**DOCUMENT TEXT**
Segment Open
As Turhan tells Sheridan, he’s made virtually no choices in his life:
I have never chosen anything. I was born into a role that had been prepared for me. I’ve done everything that I was asked to do, because it never occurred to me to choose otherwise. And now, at the end of my life, I wonder what might have been.
In the end, he has one intention and one desire. He means to “seize that one last fragile moment” to make peace—but we see that fail in this episode. And he wants to see a Vorlon. That, he does manage to do. But Kosh’s presence is not a comfort:
Turhan: How will this end?
Kosh: In fire.
Second only to the emperor in futility in this episode is poor Vir, still trying to be the angel of Londo’s better nature:
Londo: Find Mr Morden. Bring him here.
Vir: Londo, don’t do this.
Londo: I have no choice!
Vir: Yes you do! Londo, please, please, I know you don’t listen to me, but I’m asking you just this one time, don’t do this. There’s no turning back once you start down that road.
Londo: Do I have to go find him myself?
Vir: No. No, I’ll go, and I’ll bring him back. And someday I’m going to remind you of this conversation. And maybe then—then you’ll understand.
Londo: I understand just fine. By this time tomorrow, we will be at war with the Narn. May the Great Maker forgive me.
There are effective choices made in this episode, and there is hope. Sheridan dissuades G’Kar from his first, murderous impulse to dealing with Londo. Using the information the ranger passes to Garibaldi, he saves the Narn civilian population from death or enslavement in Centauri labor camps.
And although G’Kar regrets his turn toward peace with Londo, it’s a genuine one; what he says over their drink is a foretaste of his own redemption and the foundation of the two’s future complex relationship:
I believed your people capable of only murder and pain. But apparently there is still a spark of decency in your genetic code. It’s not much of a foundation, I’ll grant you that. But it’s a start. I never thought I would be saying this, Mollari, but to the health of your emperor. And perhaps to your health as well.
Over in the tenor section, they’re singing of better things.
- From what we know of Centauri society, that’s a significant choice: he’s abandoning status markers in a stratified and competitive context.
Segment Closed
**DATASET EXTRACT**
Segment Open
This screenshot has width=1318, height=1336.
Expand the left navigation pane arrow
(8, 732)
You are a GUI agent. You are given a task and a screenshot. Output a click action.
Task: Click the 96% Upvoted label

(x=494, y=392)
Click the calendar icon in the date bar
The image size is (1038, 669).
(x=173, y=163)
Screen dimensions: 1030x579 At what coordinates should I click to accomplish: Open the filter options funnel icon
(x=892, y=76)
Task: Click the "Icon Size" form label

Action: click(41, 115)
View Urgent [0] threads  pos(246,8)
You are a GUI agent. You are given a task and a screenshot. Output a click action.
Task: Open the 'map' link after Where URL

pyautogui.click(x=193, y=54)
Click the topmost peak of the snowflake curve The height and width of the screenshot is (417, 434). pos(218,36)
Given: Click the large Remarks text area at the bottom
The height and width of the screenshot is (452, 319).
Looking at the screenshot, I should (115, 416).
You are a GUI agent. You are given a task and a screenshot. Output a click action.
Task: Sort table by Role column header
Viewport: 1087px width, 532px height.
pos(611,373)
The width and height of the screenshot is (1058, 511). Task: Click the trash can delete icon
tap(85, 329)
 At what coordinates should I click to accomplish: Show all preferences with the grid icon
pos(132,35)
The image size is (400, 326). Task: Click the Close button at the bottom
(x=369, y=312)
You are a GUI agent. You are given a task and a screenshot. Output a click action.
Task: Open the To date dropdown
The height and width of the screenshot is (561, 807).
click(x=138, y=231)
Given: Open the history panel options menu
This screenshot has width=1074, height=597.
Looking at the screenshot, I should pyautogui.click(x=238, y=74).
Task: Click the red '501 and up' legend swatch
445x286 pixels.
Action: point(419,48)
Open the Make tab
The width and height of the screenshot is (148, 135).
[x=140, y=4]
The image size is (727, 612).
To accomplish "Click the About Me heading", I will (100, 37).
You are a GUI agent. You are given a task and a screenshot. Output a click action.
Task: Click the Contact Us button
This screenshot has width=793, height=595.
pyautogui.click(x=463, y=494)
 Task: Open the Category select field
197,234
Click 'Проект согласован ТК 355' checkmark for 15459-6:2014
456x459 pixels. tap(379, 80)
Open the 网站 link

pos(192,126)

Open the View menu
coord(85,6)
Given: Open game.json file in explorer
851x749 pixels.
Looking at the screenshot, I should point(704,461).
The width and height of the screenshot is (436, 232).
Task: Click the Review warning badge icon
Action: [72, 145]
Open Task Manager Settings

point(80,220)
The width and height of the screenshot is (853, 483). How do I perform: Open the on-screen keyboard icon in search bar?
Segment Closed
**THINGS TO DO**
- A) Translate this sentence from the episode commentary into Spanish: "There are effective choices made in this episode, and there is hope."
- B) Write out the stretch of the episode commentary from "Londo: Do I" through "Centauri labor camps.".

**ANSWERS BY ITEM NUMBER**
- A) En este episodio se toman decisiones eficaces, y hay esperanza.

- B)
Londo: Do I have to go find him myself?
Vir: No. No, I’ll go, and I’ll bring him back. And someday I’m going to remind you of this conversation. And maybe then—then you’ll understand.
Londo: I understand just fine. By this time tomorrow, we will be at war with the Narn. May the Great Maker forgive me.
There are effective choices made in this episode, and there is hope. Sheridan dissuades G’Kar from his first, murderous impulse to dealing with Londo. Using the information the ranger passes to Garibaldi, he saves the Narn civilian population from death or enslavement in Centauri labor camps.